You are mixing 2 problems. The first and most important problem is your learning, your getting good grades and passing exams. The second problem is your being understood.

At the end of the day, this is your problem, not theirs. Primary school education is setup to help children, not so much in adult education and definitely not at work. It's a difficult adjustment but you need to come to terms with the fact that the teachers and other students don't care and may never understand you.


I guess I'm asking, how can I cut through that endless irrelevant rubbish and get to the heart of what I'm trying to learn? I can't maintain that kind of focus and can't glean anything useful from references to action movie stars, flying insects or occult voodoo rituals. Why is it that learning is basically being bombarded with specious and irrelevant data until you lose your ability to comprehend?

Because that's what makes neurotypicals feel comfortable. For example, if they are told that an action movie star does something, then they deduce it is the right thing to do. This brings them comfort and happiness. They also like group learning environments, it makes them feel like they are learning, even when they are not really achieving much at all.


Online learning seems a lot better as I skip the theory and introduction and can work to my own pace (extremely quickly) but as I want to train to be an electrician, that's not going to work for everything.

And that is the crux of it. All of what you have said, how the others treat you, how this compares to earlier education, how other people learn, is in fact extraneous information.

The import part is that you learn what you need and pass the exams. That's all that matters. So you need to focus your attention on this and this alone. I would recommend;

1. Start at the end. Get hold as as many exam or test papers, or end of term essays as you can. Getting a good grade is all that matters.
2. Get hold of the syllabus, relate it to the exam.
3. Attend the course, even if the information is irrelevant. Because among that irrelevance might be a snippet of something useful. The teachers have experience, don't underestimate that, there will be something useful in there somewhere.
4. Keep regular, the classes give us the structure and discipline to get out of bed. Structured learning is difficult for aspies, so employ whatever tricks you need to get through it. First point, get up in the morning, every morning.
5. Make detailed notes outside of class and hit up the teacher every time you don't understand something. If they get annoyed, ignore it, that's their job and they need to suck it up just as you do.

So go forth and get educated :)
 
My sensory overload is too severe to process what the teacher is saying or parse their meaning to a significant level. If there are four people talking then I am simultaneously processing four conversations and am of no use to anyone in that state. By the end of the day, I am too mentally fatigued to accomplish any useful work at home and what memories I retain of the day are disjointed and blurred. I am simply unable to function in a classroom; I could learn at home, but that defeats the idea of doing a class. I have had 1 class, and I mean -1-, where the teacher was extremely strict about talking and noise, and by the end of the year I was routinely doing work four years ahead of my level. I have never before or since had a class I was good at.

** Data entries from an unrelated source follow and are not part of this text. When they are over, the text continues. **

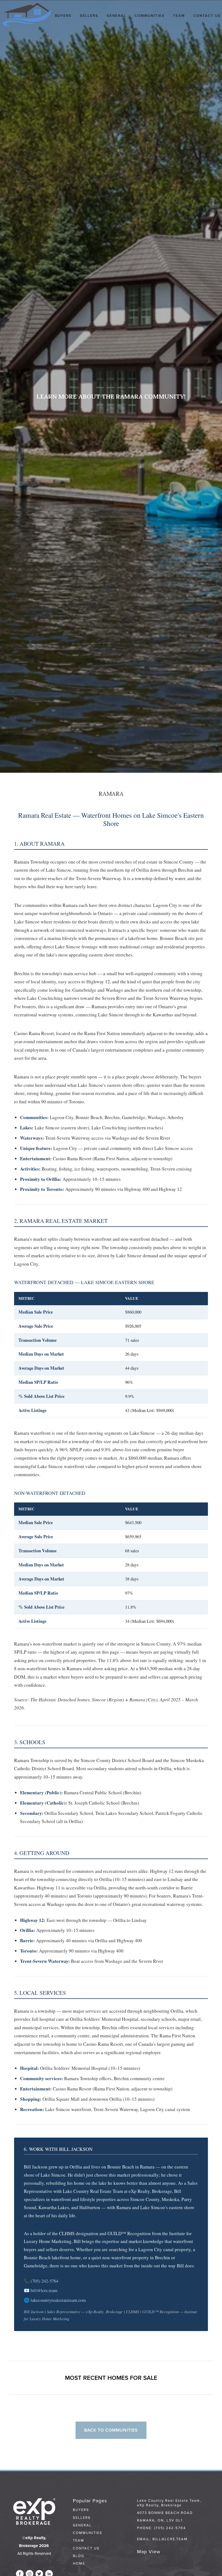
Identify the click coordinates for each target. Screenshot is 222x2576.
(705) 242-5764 (44, 2281)
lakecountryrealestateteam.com (58, 2300)
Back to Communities (111, 2430)
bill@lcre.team (44, 2290)
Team (179, 15)
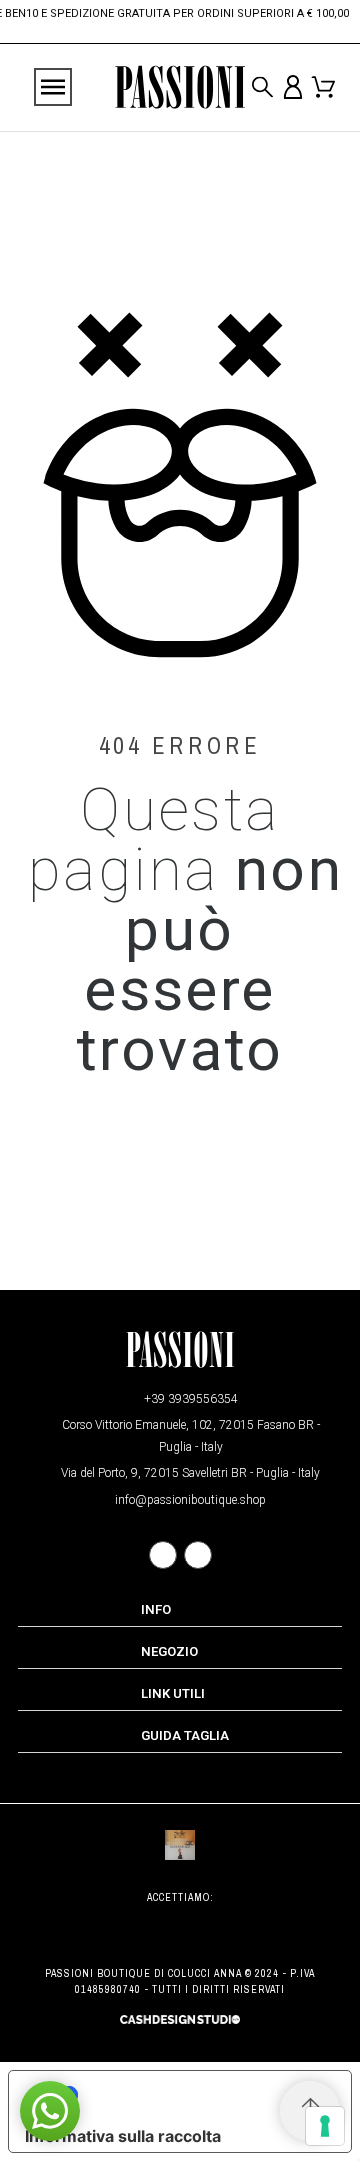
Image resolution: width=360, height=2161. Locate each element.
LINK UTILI (173, 1693)
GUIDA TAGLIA (185, 1735)
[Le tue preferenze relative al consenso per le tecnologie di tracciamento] (325, 2126)
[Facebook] (163, 1555)
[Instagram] (198, 1555)
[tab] (180, 1610)
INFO (156, 1609)
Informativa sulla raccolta (123, 2136)
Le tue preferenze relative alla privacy (200, 2095)
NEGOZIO (169, 1651)
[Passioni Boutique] (180, 88)
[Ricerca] (262, 87)
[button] (50, 2111)
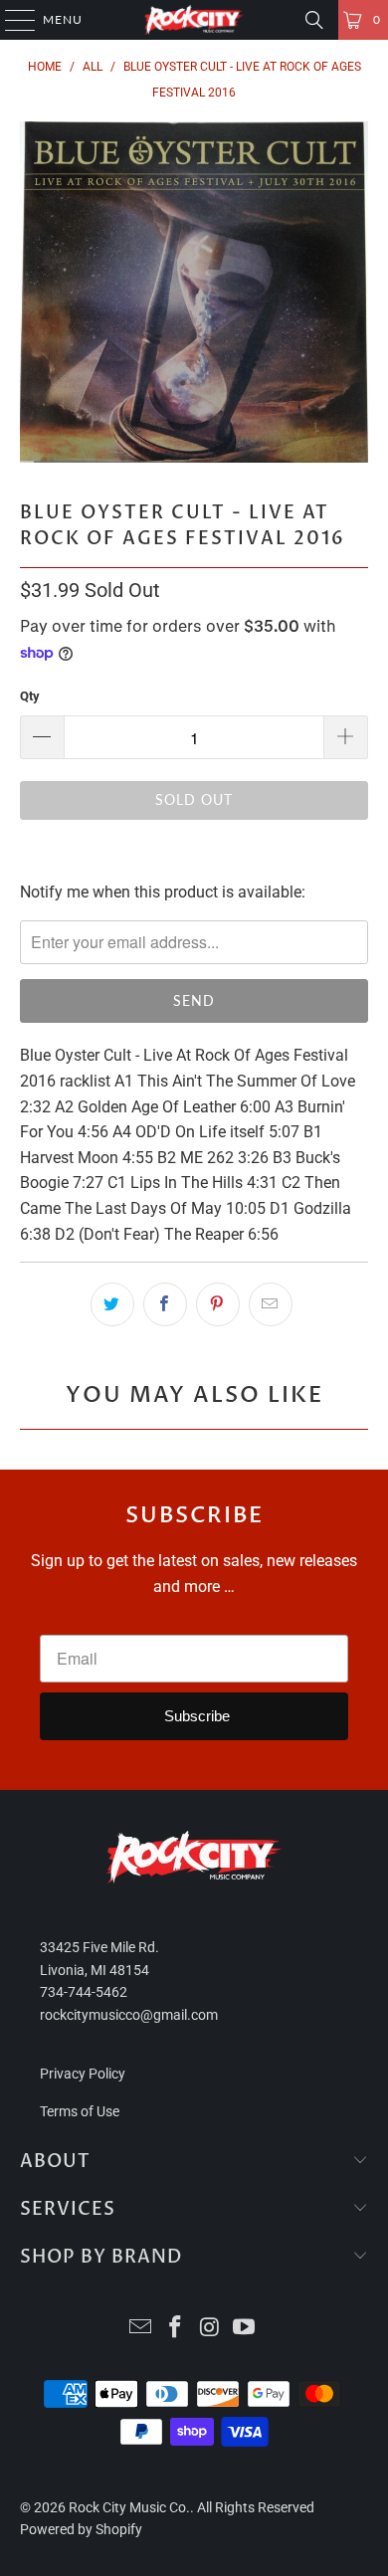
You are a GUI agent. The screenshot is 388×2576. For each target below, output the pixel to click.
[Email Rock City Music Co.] (141, 2328)
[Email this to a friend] (270, 1304)
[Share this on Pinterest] (218, 1304)
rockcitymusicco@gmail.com (129, 2015)
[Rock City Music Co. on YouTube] (245, 2328)
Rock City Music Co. (129, 2507)
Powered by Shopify (81, 2529)
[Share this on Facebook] (165, 1304)
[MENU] (10, 20)
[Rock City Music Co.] (194, 20)
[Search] (314, 20)
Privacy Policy (82, 2073)
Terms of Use (79, 2111)
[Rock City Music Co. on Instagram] (211, 2328)
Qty (30, 696)
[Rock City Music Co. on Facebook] (176, 2328)
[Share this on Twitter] (112, 1304)
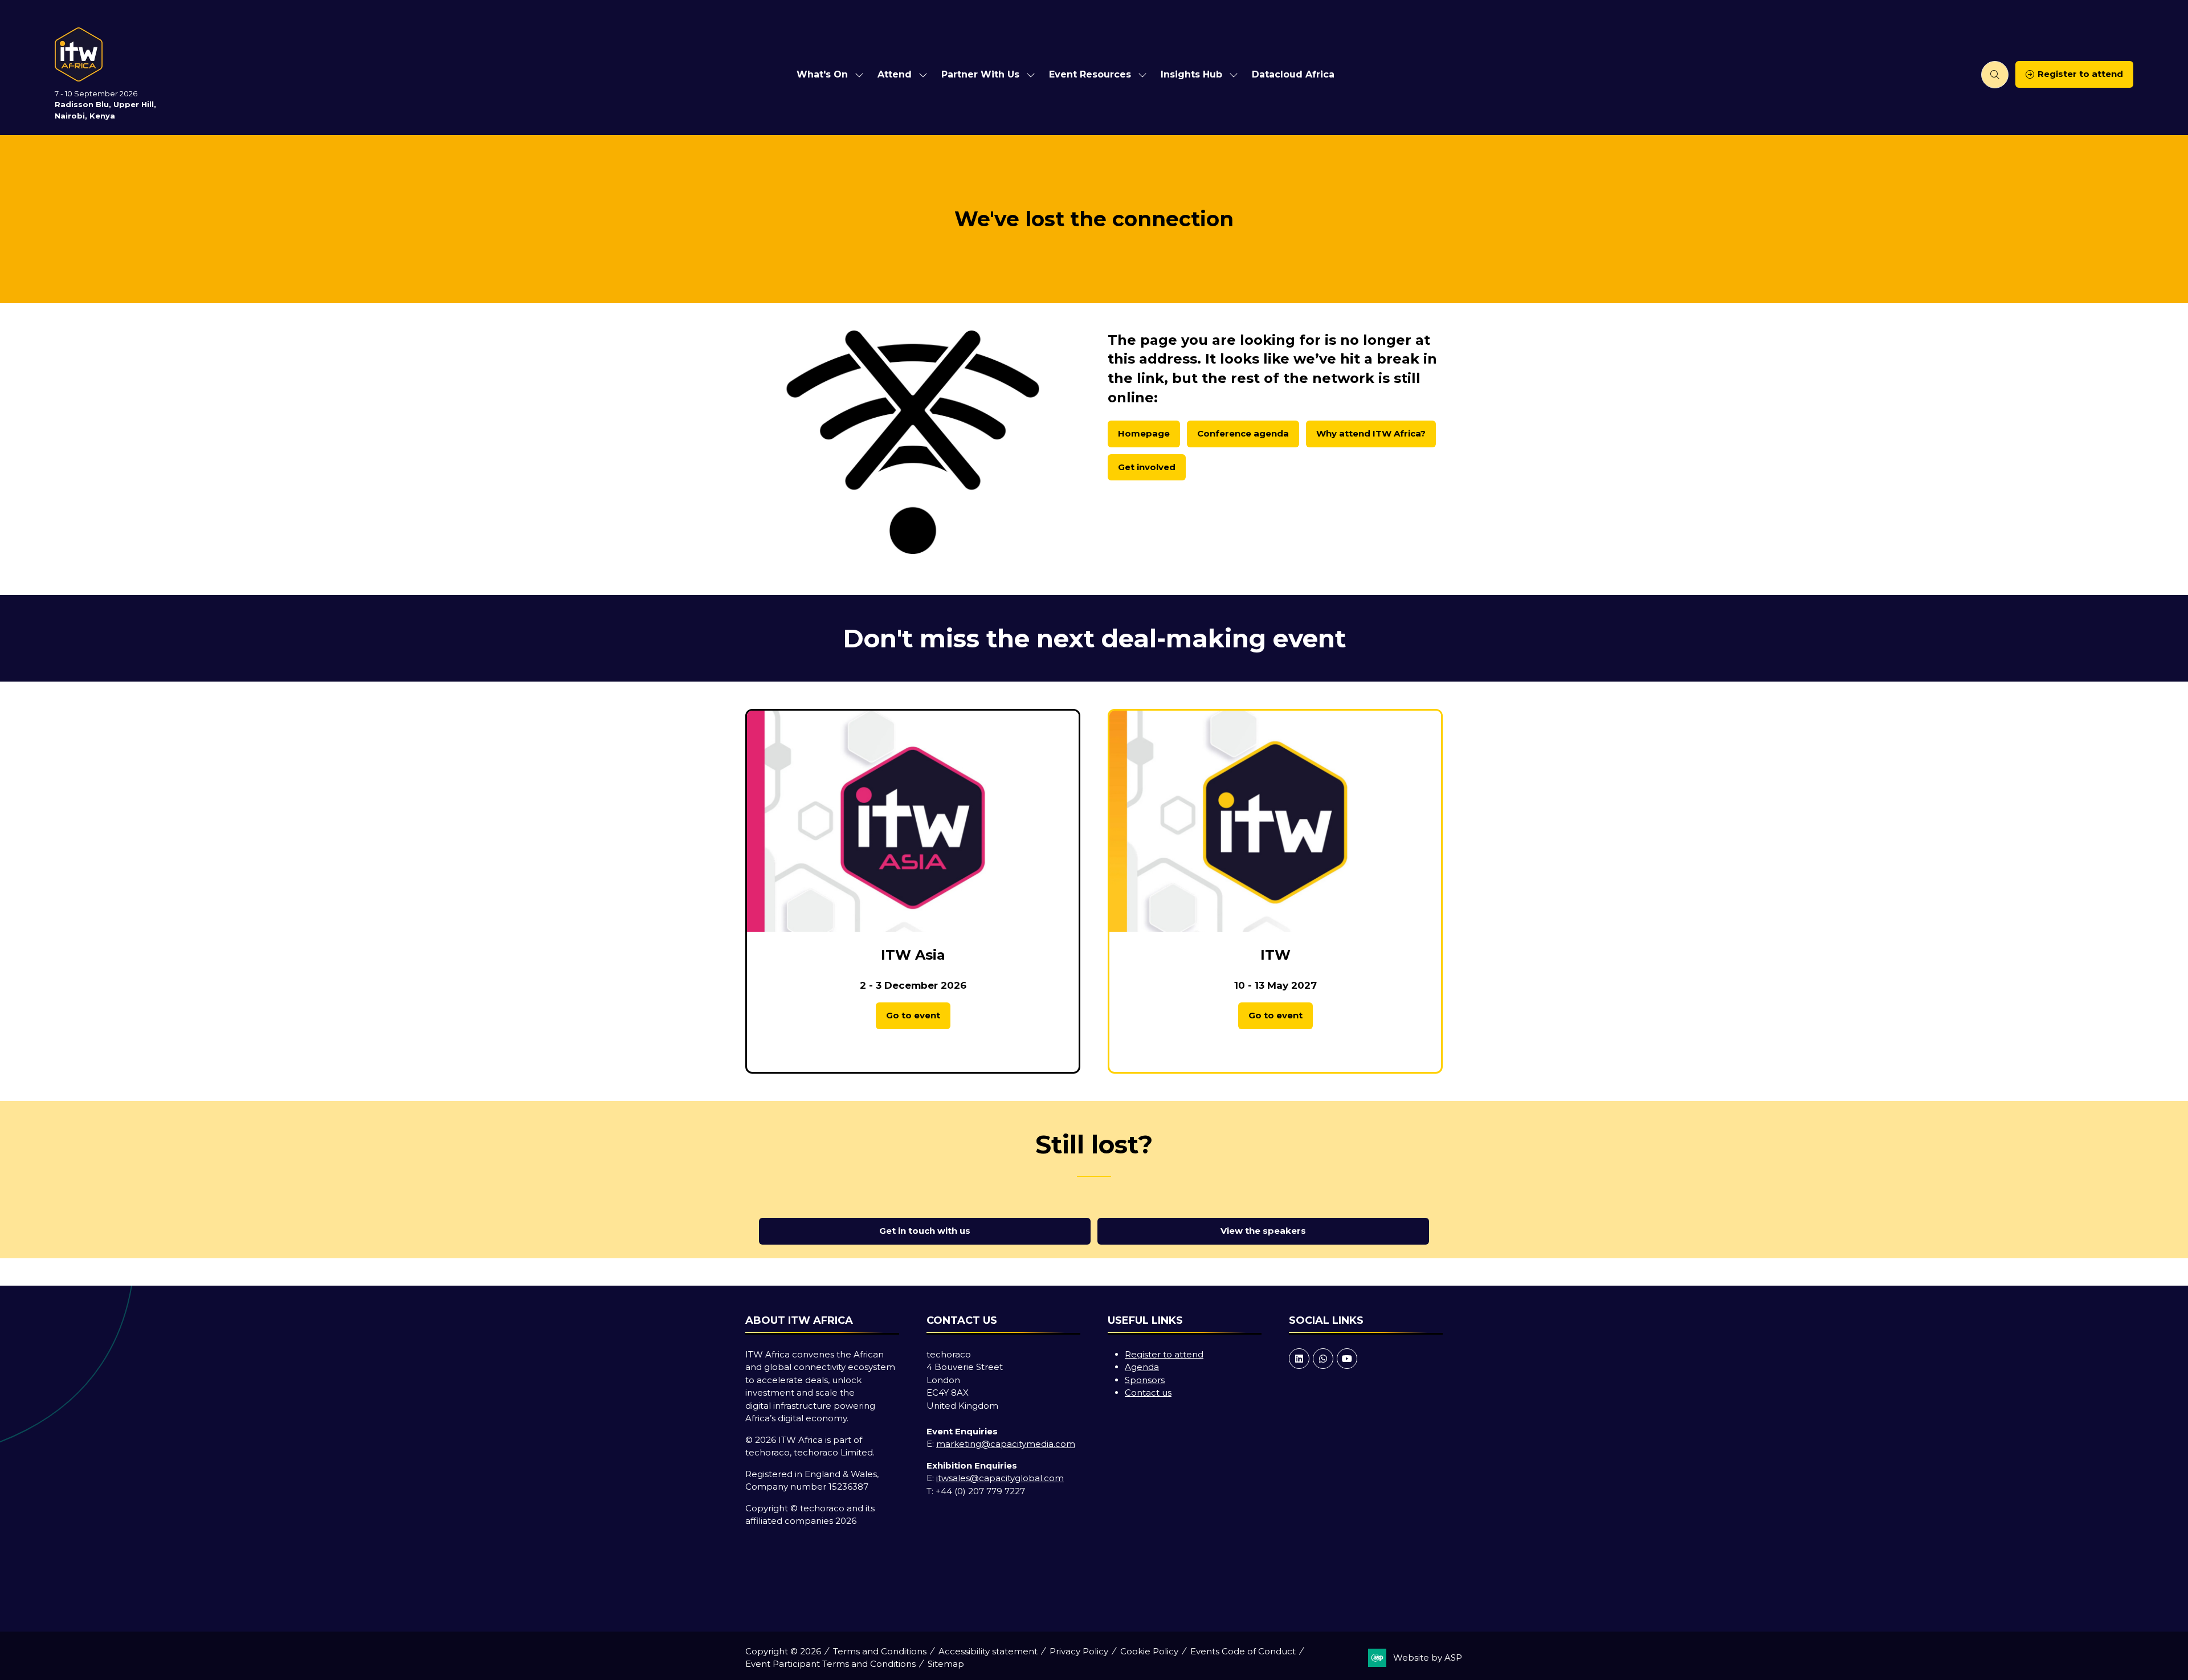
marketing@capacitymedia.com (1005, 1443)
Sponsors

I take it most other aspies don't experience such severe sensory overload??
 
I didn't have sensory overload in front of my "Head of Unit", I just thought she was a.....word that I probably shouldn't use here.
 
Had more issues with my K-12 teachers than those in college. To me I think you should expect them to help you if you need the help. Does your school have a disability office? If so I'd go and visit them to see if they can help you. Good luck.